You can't have an 'infinite' scramble because the cube would never stop scrambling


----------



## unixpickle (Jul 3, 2014)

BillyRain said:


> You can't have an 'infinite' scramble because the cube would never stop scrambling



Then, in your mind, replace "infinite" with "really long." I am really asking about the probability distribution that you _approach_ as you continue to scramble the cube.


----------



## 10461394944000 (Jul 3, 2014)

maybe you could use a discrete markov process with 43252003274489856000 states where the transition=do a random move and try and find the equilibrium probabilities. if ist 1/43252003274489856000 then yay

that would probably be hard though


----------



## Kirjava (Jul 3, 2014)

I'm inclined to say that probabilities will not be uniform. 

I'd posit that rolling an uneven die an infinite number of times wouldn't give the same results as an even die. The results would only converge to being more accurate to the probabilities as quantity is increased.

I don't actually know though. Hopefully someone who can math will answer.


----------



## uberCuber (Jul 3, 2014)

My first thought is that the fact that some cases are symmetrical and others are not would make it have to be non-uniform, not sure though


----------



## unixpickle (Jul 3, 2014)

10461394944000 said:


> maybe you could use a discrete markov process with 43252003274489856000 states where the transition=do a random move and try and find the equilibrium probabilities. if ist 1/43252003274489856000 then yay
> 
> that would probably be hard though



This is how I would *like* to prove it, but I don't think a 4.3*10^19 x 4.3*10^19 matrix is reasonable...


----------



## whauk (Jul 3, 2014)

Yes! Assuming I interpret your question right.
So I will formulate the problem in Markov-chain-theory:
We have a starting distribution of states, that is 0 for every state except for the solved state which gets a 1. (This means essentially we have the probability 1, that the cube is solved after scrambling with 0 turns). Now we have a transition matrix (some array of numbers) which has entries of 1/18 exactly when the "row-state" and the "line-state" are reachable after one move and 0 else. (This means, when being in a state the propability of going to a state, that is reachable in one move, the propability for going to this state is 1/18 and 0 else (as you cannot go to a state that is not exactly one-move-apart)). Your question is: Does our initial distribution converge (in distribution) to a uniform distribution over all states?

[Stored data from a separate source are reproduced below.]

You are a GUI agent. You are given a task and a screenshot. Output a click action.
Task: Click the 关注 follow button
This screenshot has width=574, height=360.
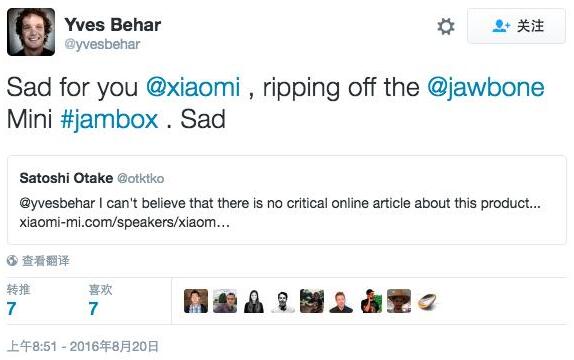517,26
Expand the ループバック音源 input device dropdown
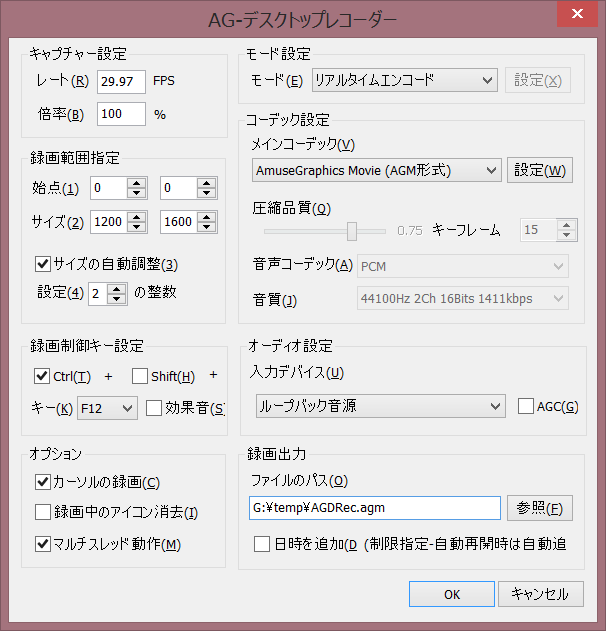 [381, 406]
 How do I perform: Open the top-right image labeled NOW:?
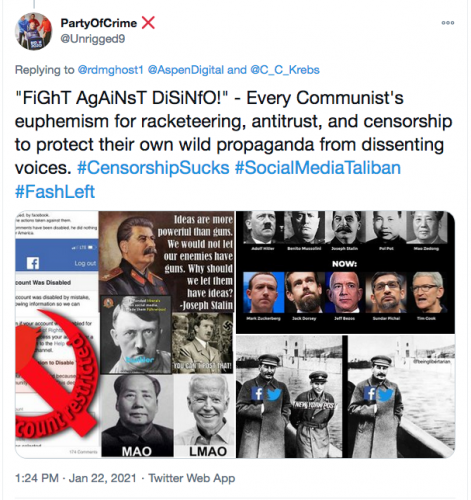click(345, 272)
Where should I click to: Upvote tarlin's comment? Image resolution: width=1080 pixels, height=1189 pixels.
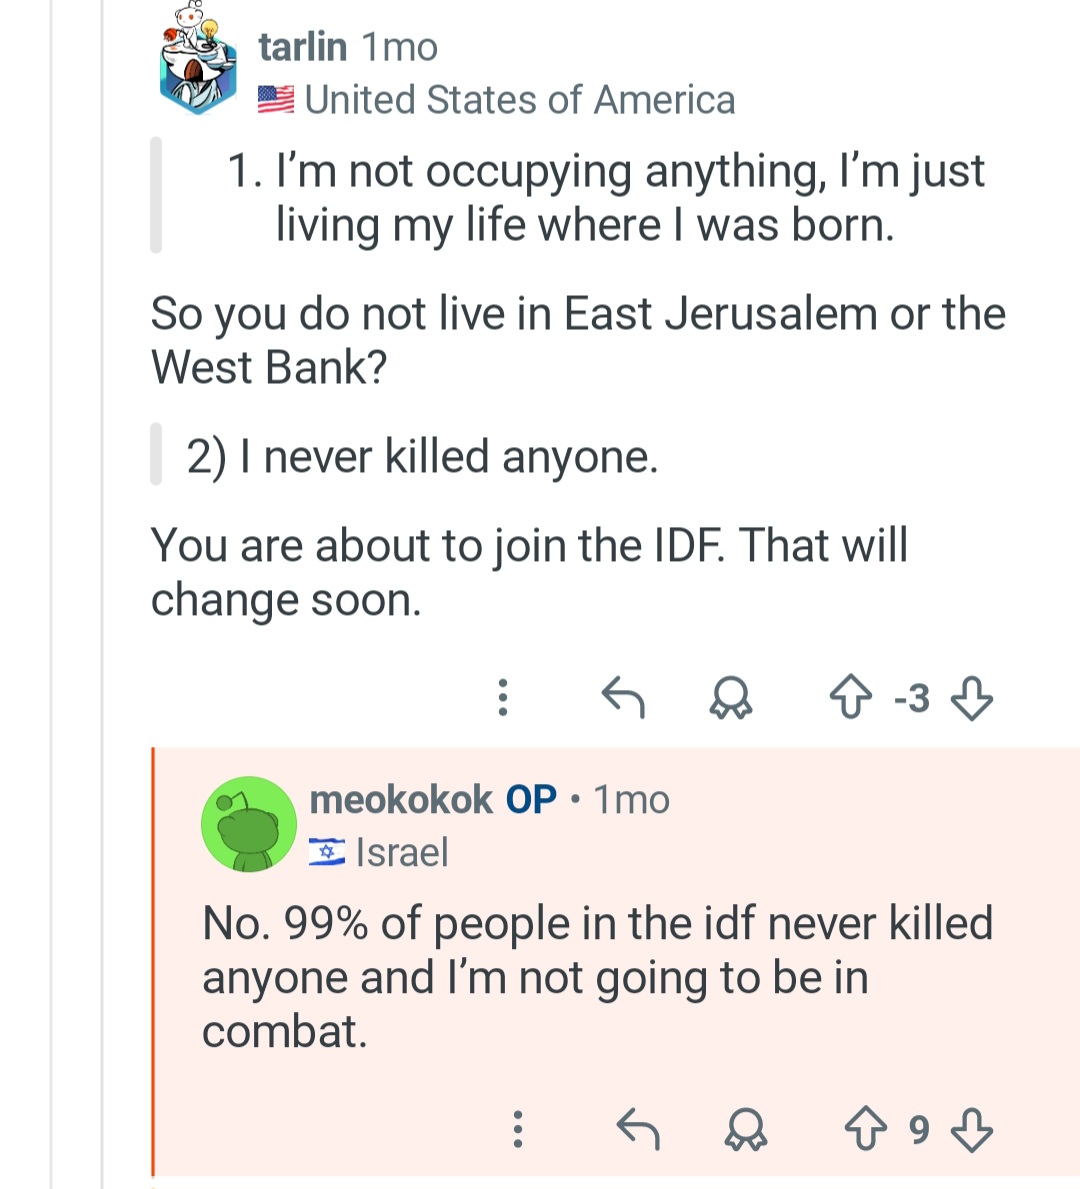click(x=851, y=697)
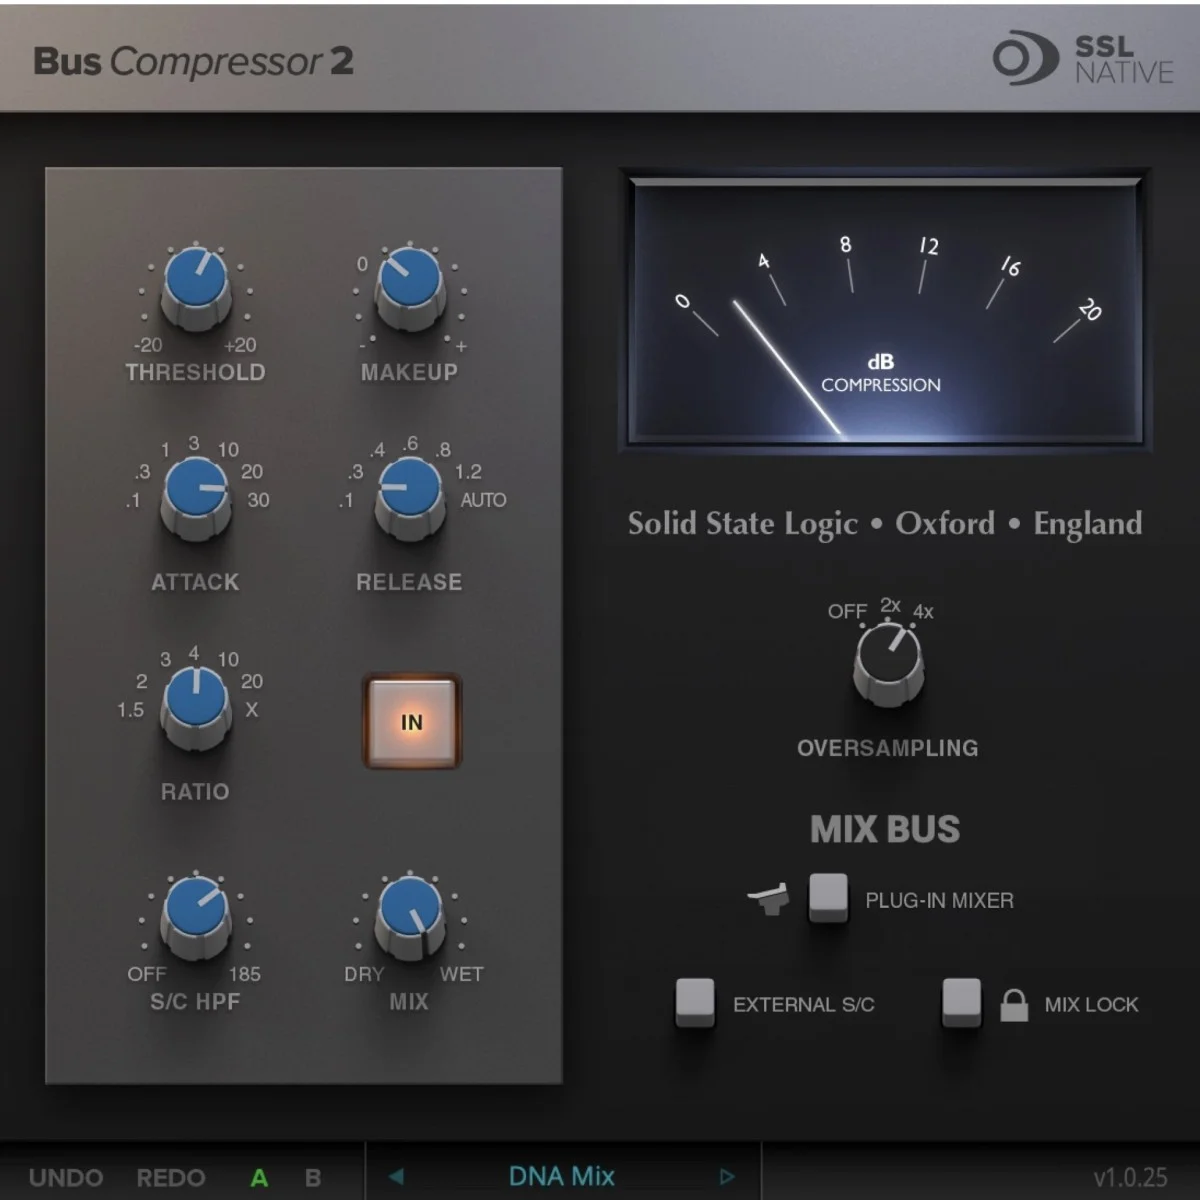The width and height of the screenshot is (1200, 1200).
Task: Click the Release knob
Action: (408, 497)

Now the ergodic theorem states: "If some power of the transition matrix has entries that are all strictly greater than 0, then there is the same limit (as defined above) for every starting position, that is an eigenvector of the transition matrix with eigenvalue 1".
The condition reformulated in normal language says: "Every state is reachable from every state in some number of moves". This is clearly true for that number being 20.
The conclusion says: "If we find a distribution of states that remains constant after applying one move, our initial distribution will converge to this".
The first thing we check is (of course) the uniform distribution over all states. ("Every position has the same propability in the end"). Let A be the number of cube states, then every position gets an assigned propability of 1/A in the uniform distribution. When applying one move this state X will give 1/(18A) to every neighbour-state, but will likewise receive 1/(18A) from its 18 neighbour-states. This clearly sums up to 1/A for our state X. As this works for every state X, we found a distribution that remains invariant under "applying one move", and the ergodic theorem implies, that our initial distribution converges to this (the uniform distribution).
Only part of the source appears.